As a personal finance blogger, most people assume I’ve always had a knack for money. I must admit, I’ve made a lot of mistakes over the years and the reason I started blogging was because I didn’t want anyone to make those same mistakes.
I’m actually happy I made money mistakes over the years because it forced me to seriously take a look at my finances. We all go through these stages and you’ll see from my journey that you become a do-it-yourself (DIY) investor in no time.
Investing for the first time
The one thing that I would say that put me ahead of others was the fact that my parents encouraged me to start saving for retirement as soon as I landed my first job. Although I was putting away just $50 a month, compounding worked its magic.
Like most people, I started investing in mutual funds. I went to the bank and told them I wanted to start saving for retirement. The investment representative recommended a fund without really explaining what I was buying. I assumed everyone at the bank was there to help. To be fair, they helped me set up automatic withdrawal payments. But beyond that, I never heard from them again.

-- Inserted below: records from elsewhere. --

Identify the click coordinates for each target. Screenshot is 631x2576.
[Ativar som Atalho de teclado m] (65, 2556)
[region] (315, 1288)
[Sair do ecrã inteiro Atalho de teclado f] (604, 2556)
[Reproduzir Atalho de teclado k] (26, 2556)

Of course, I followed up on my own every year. The investment representatives would read stats off their screen and sell me new funds, but I never felt there was a real plan in place. It just seemed to me that they really didn’t care about me as a person, which is why I decided to jump ship.

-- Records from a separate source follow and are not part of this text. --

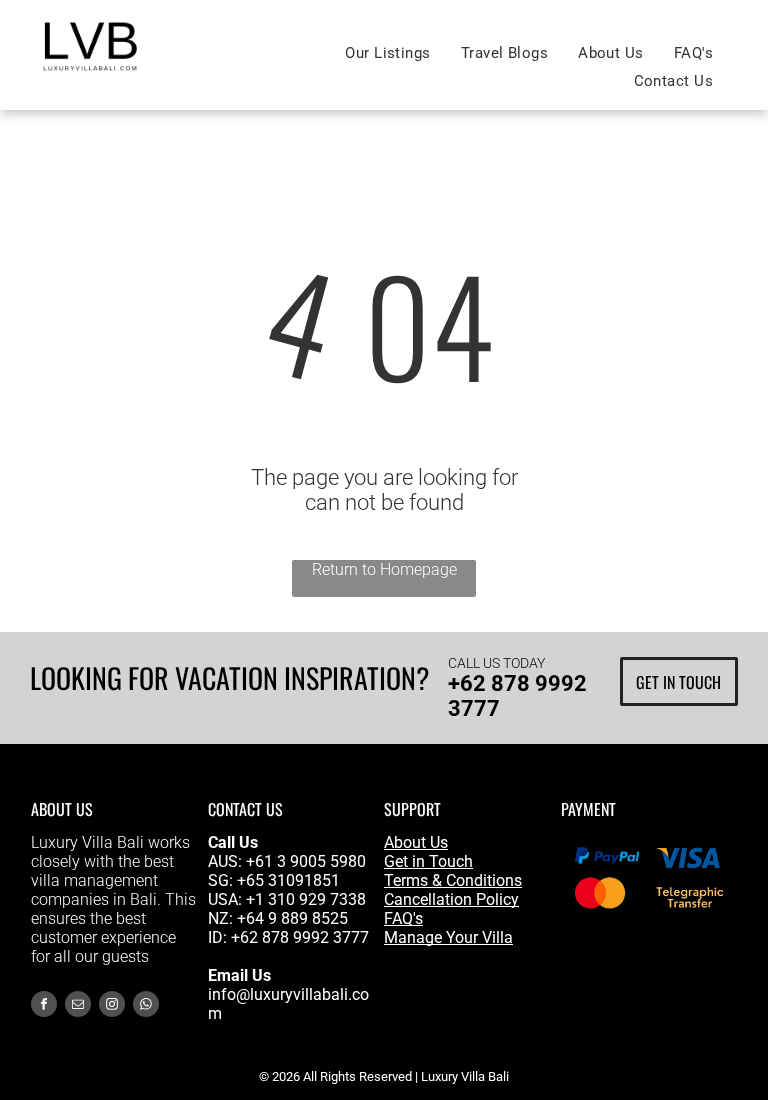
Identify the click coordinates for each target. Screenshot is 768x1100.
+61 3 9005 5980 (306, 861)
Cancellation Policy (451, 899)
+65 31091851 (288, 880)
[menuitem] (387, 53)
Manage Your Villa (448, 937)
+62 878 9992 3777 (300, 937)
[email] (78, 1006)
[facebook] (44, 1006)
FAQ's (403, 918)
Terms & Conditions (453, 880)
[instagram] (112, 1006)
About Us (416, 842)
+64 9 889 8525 (292, 918)
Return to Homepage (384, 569)
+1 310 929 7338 (306, 899)
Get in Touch (428, 861)
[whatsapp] (146, 1006)
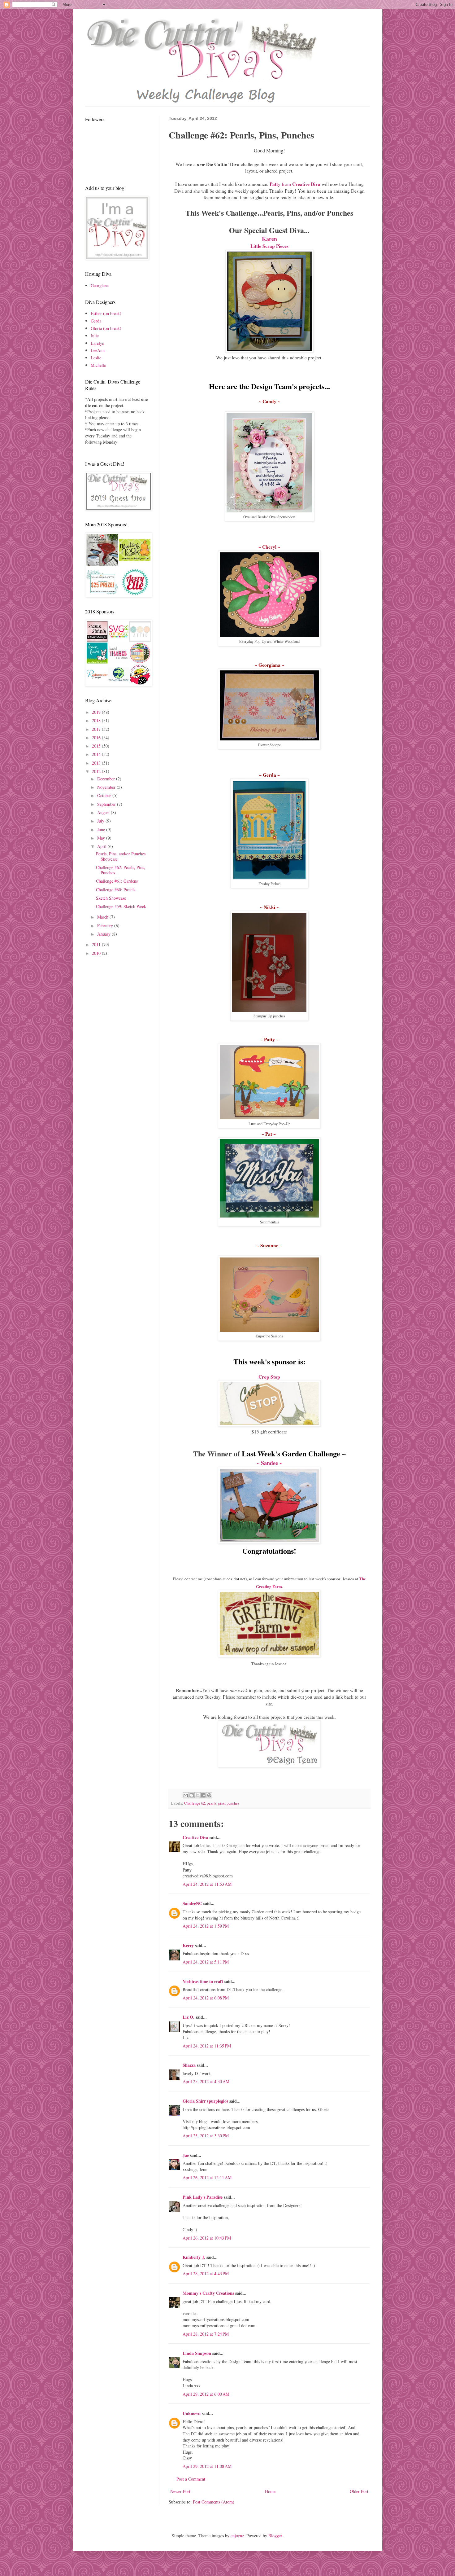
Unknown (192, 2413)
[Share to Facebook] (203, 1795)
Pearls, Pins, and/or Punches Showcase (120, 856)
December (106, 779)
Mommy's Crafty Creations (208, 2293)
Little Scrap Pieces (269, 246)
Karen (269, 239)
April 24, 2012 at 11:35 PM (207, 2046)
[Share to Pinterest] (209, 1795)
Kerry (188, 1945)
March (103, 917)
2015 (97, 746)
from (295, 184)
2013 (97, 763)
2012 (97, 771)
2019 (97, 712)
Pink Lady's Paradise (203, 2197)
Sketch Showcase (111, 898)
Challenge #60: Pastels (115, 890)
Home (270, 2491)
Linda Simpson (197, 2353)
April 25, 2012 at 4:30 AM (206, 2081)
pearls (211, 1803)
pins (221, 1803)
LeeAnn (98, 350)
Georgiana (100, 285)
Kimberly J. (194, 2257)
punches (233, 1803)
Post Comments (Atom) (213, 2502)
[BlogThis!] (191, 1795)
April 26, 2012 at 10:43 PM (207, 2238)
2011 (97, 944)
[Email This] (186, 1795)
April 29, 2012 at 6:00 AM (206, 2394)
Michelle (98, 365)
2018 (97, 720)
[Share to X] (197, 1795)
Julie (95, 336)
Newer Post (180, 2491)
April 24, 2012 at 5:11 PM (206, 1962)
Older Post (359, 2491)
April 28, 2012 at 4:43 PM (206, 2273)
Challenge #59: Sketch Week (121, 906)
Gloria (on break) (106, 328)
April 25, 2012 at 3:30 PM (206, 2136)
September (107, 804)
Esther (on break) (106, 313)
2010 (97, 953)
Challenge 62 (194, 1803)
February (105, 925)
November (107, 787)
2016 (97, 737)
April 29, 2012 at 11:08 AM (207, 2466)
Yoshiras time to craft (203, 1981)
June (101, 829)
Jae (186, 2155)
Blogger (275, 2536)
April (102, 846)
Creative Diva (195, 1837)
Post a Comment (190, 2479)
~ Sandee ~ (269, 1463)
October (104, 795)
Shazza (189, 2065)
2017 (97, 729)
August (104, 812)
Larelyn (97, 343)
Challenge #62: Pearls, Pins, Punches (120, 869)
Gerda (96, 321)
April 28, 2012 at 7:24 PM (206, 2334)
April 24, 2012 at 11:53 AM (207, 1884)
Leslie (96, 358)
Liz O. (188, 2017)
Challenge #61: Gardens (117, 881)
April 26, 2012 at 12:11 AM (207, 2177)
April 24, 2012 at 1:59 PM (206, 1926)
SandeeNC (192, 1903)
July (101, 821)
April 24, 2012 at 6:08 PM (206, 1998)
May (101, 838)
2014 (97, 754)
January (104, 934)
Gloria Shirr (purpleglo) (205, 2101)
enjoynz (237, 2536)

Working with an investment firm
When a former coworker approached me about moving my investments to his firm, it really didn’t take much convincing. He was a smooth talker and seemed to be much more interested in being proactive with my investments so I made the switch. I should note that the only time my bank called me to talk about my investments was when they saw the transfer request.
My advisor’s presentations were slick. He had projections and made it sound like I could be a millionaire and afford anything. Of course, I believed it all. He would meet with me every three months and talk about his plan, and best of all he barely charged me anything for his services. But then reality sunk in.

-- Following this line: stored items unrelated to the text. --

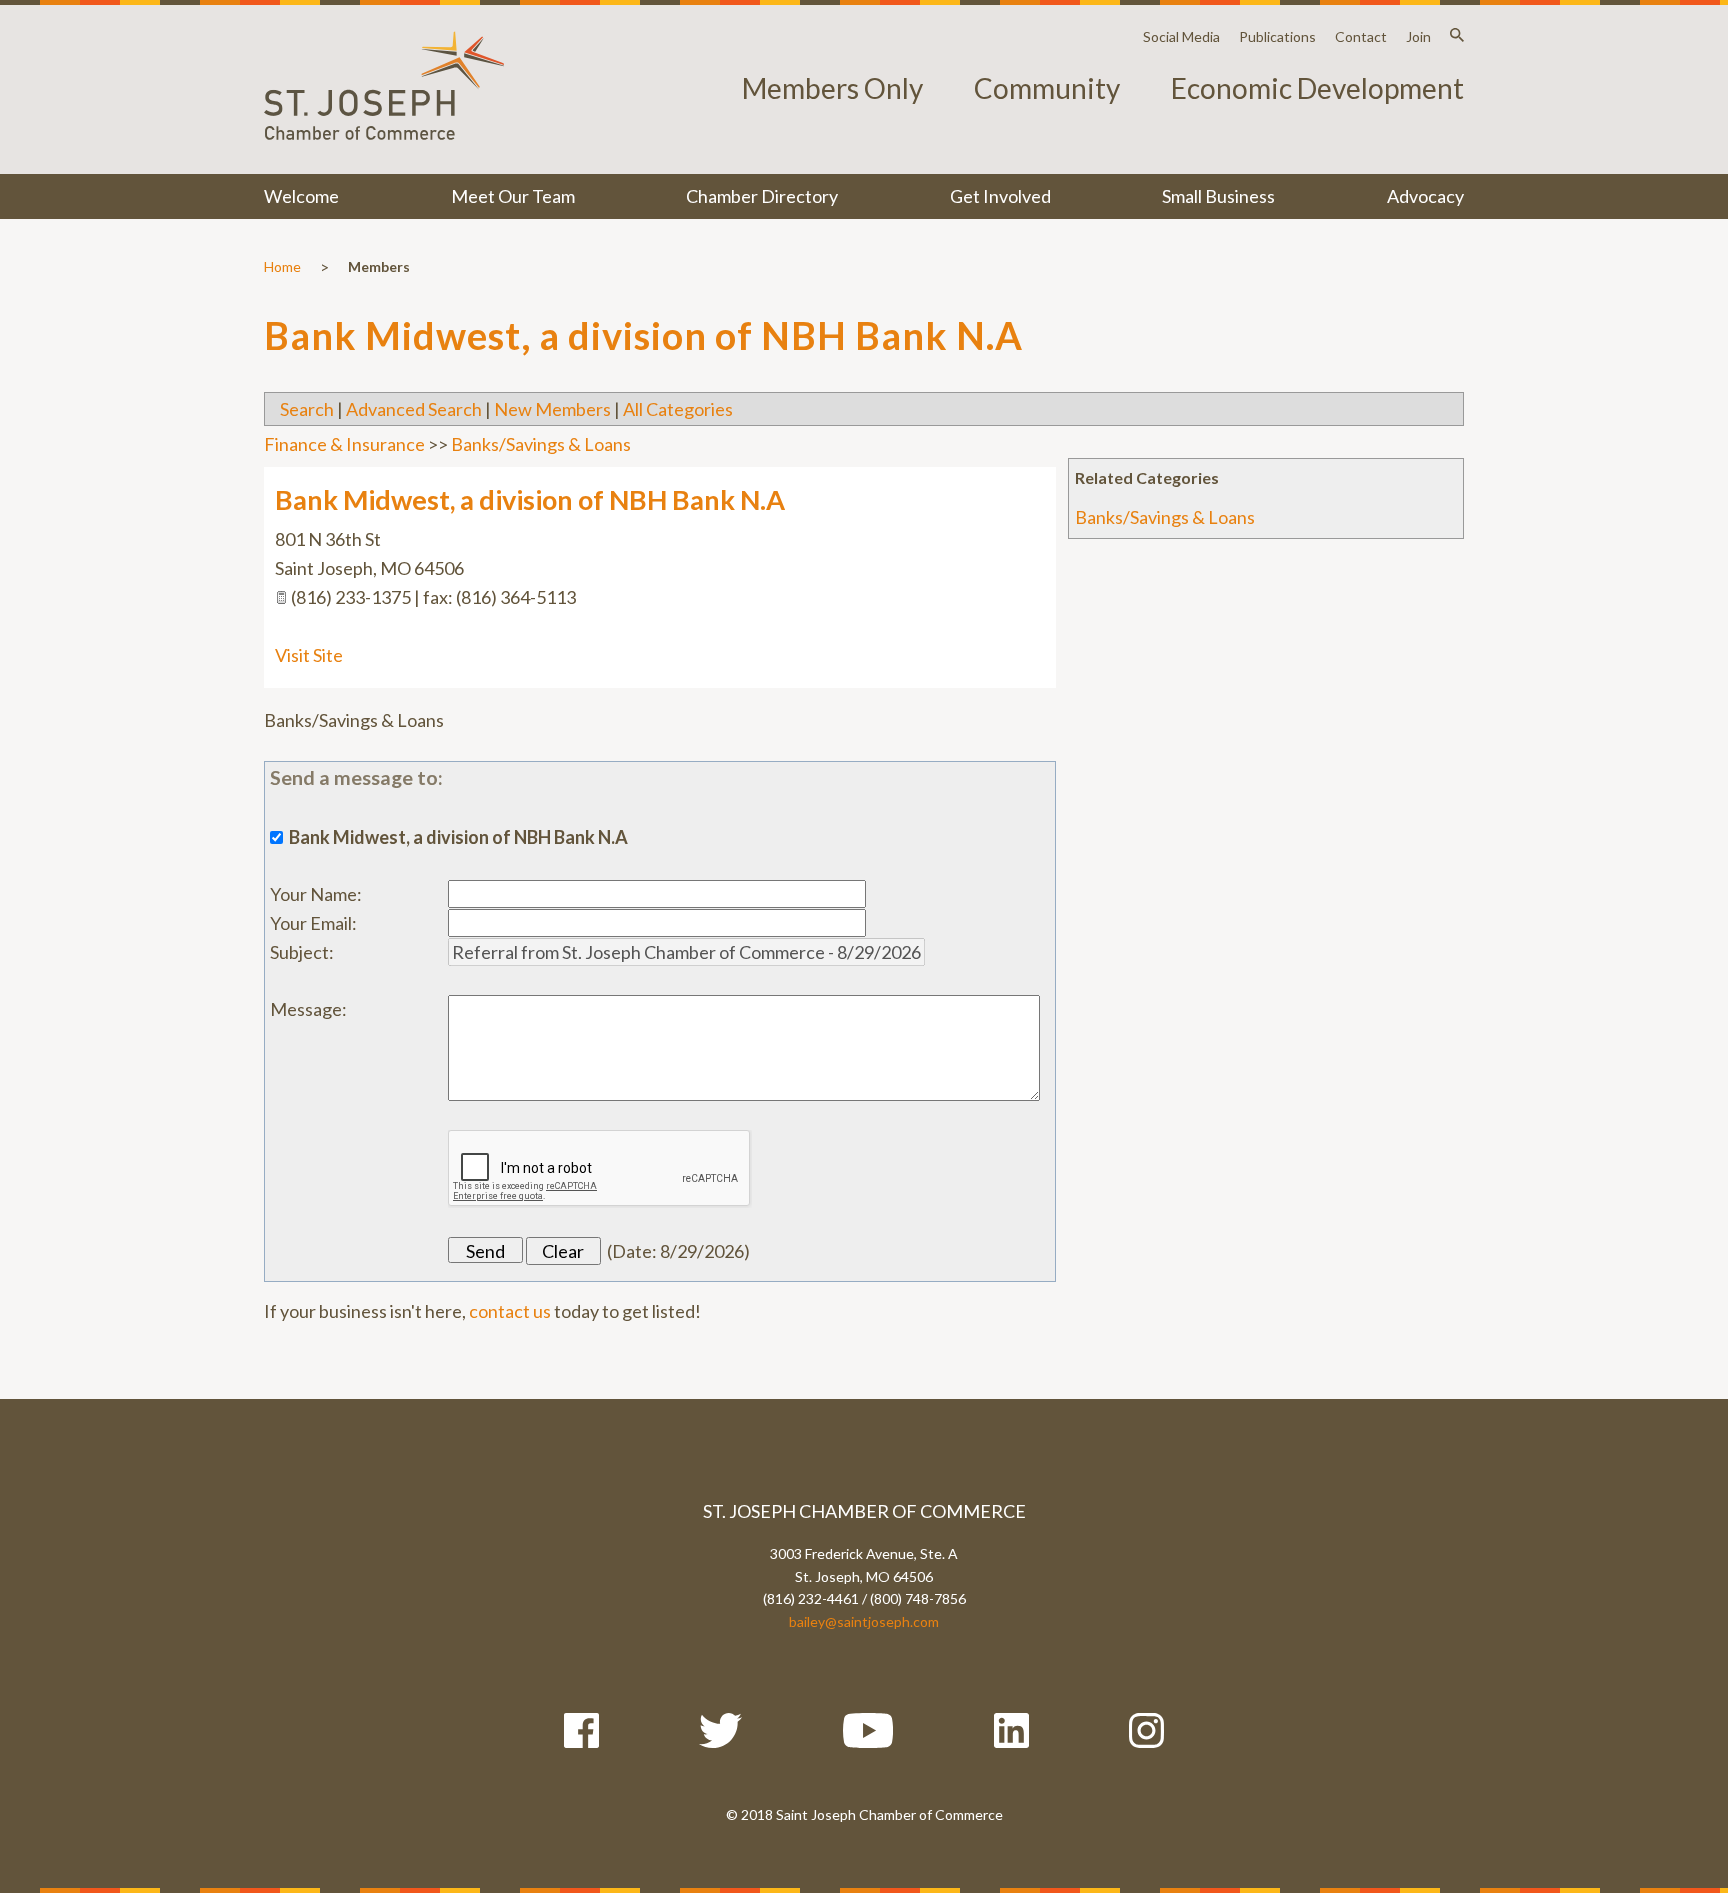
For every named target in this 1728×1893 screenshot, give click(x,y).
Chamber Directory (762, 196)
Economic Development (1317, 88)
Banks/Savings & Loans (1165, 517)
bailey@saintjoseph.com (864, 1621)
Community (1047, 88)
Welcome (301, 196)
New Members (552, 409)
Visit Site (309, 655)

After posting on a forum about the low fees I was paying, a random stranger messaged me to tell me that my advisor was most definitely charging me much more than I thought. After investigating the claims this stranger had made, I was shocked to find out that he was right. The funds I was invested in had a high management expense ratio (MER), which is the annual fee to pay for the fund’s operating expenses. And they also had a significant deferred sales charge (DSC), which is a back-end fee you’ll pay if you sell your funds within a certain amount of time (the fee is usually waived after five to seven years). Neither of these fees were ever disclosed to me.
Deciding to go DIY
I rightly felt cheated by my advisor so I started to research everything I could about personal finance. Fortunately for me, the same stranger suggested I read David Chilton’s The Wealthy Barber and to look into the couch potato strategy.
With this newfound knowledge—which took about 40 hours total—I felt comfortable managing my own finances. I transferred my funds out of my investment firm and fired my advisor. I was even able to get the DSCs waived since I proved that my advisor wasn’t looking out for my own interests.
I admit that being a DIY investor isn’t for everyone. Even if you decide to be an index investor, it still requires some work and it’s always possible to still make mistakes. The reason it works is because my experience with my advisor made me realize that no one will care more about my money except for me. Now when I make a mistake, I have no one to blame but myself.